Copy each of the following items line for line, without changing anything.

◆ DATA TO USE:
— Start —

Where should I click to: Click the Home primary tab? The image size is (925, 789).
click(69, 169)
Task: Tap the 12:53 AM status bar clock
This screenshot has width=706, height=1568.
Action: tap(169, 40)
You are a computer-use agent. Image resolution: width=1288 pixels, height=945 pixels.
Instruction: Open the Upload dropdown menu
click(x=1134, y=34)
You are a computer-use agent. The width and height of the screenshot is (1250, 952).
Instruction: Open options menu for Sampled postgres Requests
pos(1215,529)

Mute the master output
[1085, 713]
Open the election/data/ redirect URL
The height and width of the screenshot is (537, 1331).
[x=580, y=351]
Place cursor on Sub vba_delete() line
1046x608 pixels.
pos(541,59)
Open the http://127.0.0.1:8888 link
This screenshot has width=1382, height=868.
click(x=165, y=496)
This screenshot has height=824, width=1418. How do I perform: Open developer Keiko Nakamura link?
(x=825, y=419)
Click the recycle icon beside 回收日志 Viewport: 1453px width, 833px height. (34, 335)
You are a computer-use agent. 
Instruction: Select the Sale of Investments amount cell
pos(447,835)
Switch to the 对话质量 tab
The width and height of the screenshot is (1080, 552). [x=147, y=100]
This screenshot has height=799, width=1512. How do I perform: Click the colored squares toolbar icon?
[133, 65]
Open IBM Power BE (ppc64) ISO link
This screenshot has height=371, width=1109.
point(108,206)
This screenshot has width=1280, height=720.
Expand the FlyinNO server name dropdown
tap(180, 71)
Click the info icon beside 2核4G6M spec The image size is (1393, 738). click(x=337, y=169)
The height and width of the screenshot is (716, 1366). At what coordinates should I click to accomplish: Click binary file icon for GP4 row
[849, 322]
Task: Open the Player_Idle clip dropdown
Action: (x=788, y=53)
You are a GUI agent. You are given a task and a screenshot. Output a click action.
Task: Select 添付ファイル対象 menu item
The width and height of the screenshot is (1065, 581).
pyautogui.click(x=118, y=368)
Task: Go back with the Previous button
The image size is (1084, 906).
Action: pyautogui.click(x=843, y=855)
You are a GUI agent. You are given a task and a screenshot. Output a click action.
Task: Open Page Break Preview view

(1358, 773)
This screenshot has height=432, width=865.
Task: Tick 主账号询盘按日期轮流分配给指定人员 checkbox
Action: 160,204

— End —

◆ ANSWER BELOW:
Where should I click to: Click the Home primary tab? The image size is (925, 789).
click(69, 169)
Task: Tap the 12:53 AM status bar clock
This screenshot has width=706, height=1568.
Action: tap(169, 40)
You are a computer-use agent. Image resolution: width=1288 pixels, height=945 pixels.
Instruction: Open the Upload dropdown menu
click(x=1134, y=34)
You are a computer-use agent. The width and height of the screenshot is (1250, 952).
Instruction: Open options menu for Sampled postgres Requests
pos(1215,529)

Mute the master output
[1085, 713]
Open the election/data/ redirect URL
The height and width of the screenshot is (537, 1331).
[x=580, y=351]
Place cursor on Sub vba_delete() line
1046x608 pixels.
pos(541,59)
Open the http://127.0.0.1:8888 link
This screenshot has width=1382, height=868.
click(x=165, y=496)
This screenshot has height=824, width=1418. How do I perform: Open developer Keiko Nakamura link?
(x=825, y=419)
Click the recycle icon beside 回收日志 Viewport: 1453px width, 833px height. (34, 335)
You are a computer-use agent. 
Instruction: Select the Sale of Investments amount cell
pos(447,835)
Switch to the 对话质量 tab
The width and height of the screenshot is (1080, 552). [x=147, y=100]
This screenshot has height=799, width=1512. How do I perform: Click the colored squares toolbar icon?
[133, 65]
Open IBM Power BE (ppc64) ISO link
This screenshot has height=371, width=1109.
point(108,206)
This screenshot has width=1280, height=720.
Expand the FlyinNO server name dropdown
tap(180, 71)
Click the info icon beside 2核4G6M spec The image size is (1393, 738). click(x=337, y=169)
The height and width of the screenshot is (716, 1366). At what coordinates should I click to accomplish: Click binary file icon for GP4 row
[849, 322]
Task: Open the Player_Idle clip dropdown
Action: (x=788, y=53)
You are a GUI agent. You are given a task and a screenshot. Output a click action.
Task: Select 添付ファイル対象 menu item
The width and height of the screenshot is (1065, 581).
pyautogui.click(x=118, y=368)
Task: Go back with the Previous button
The image size is (1084, 906).
Action: pyautogui.click(x=843, y=855)
You are a GUI agent. You are given a task and a screenshot. Output a click action.
Task: Open Page Break Preview view

(1358, 773)
This screenshot has height=432, width=865.
Task: Tick 主账号询盘按日期轮流分配给指定人员 checkbox
Action: 160,204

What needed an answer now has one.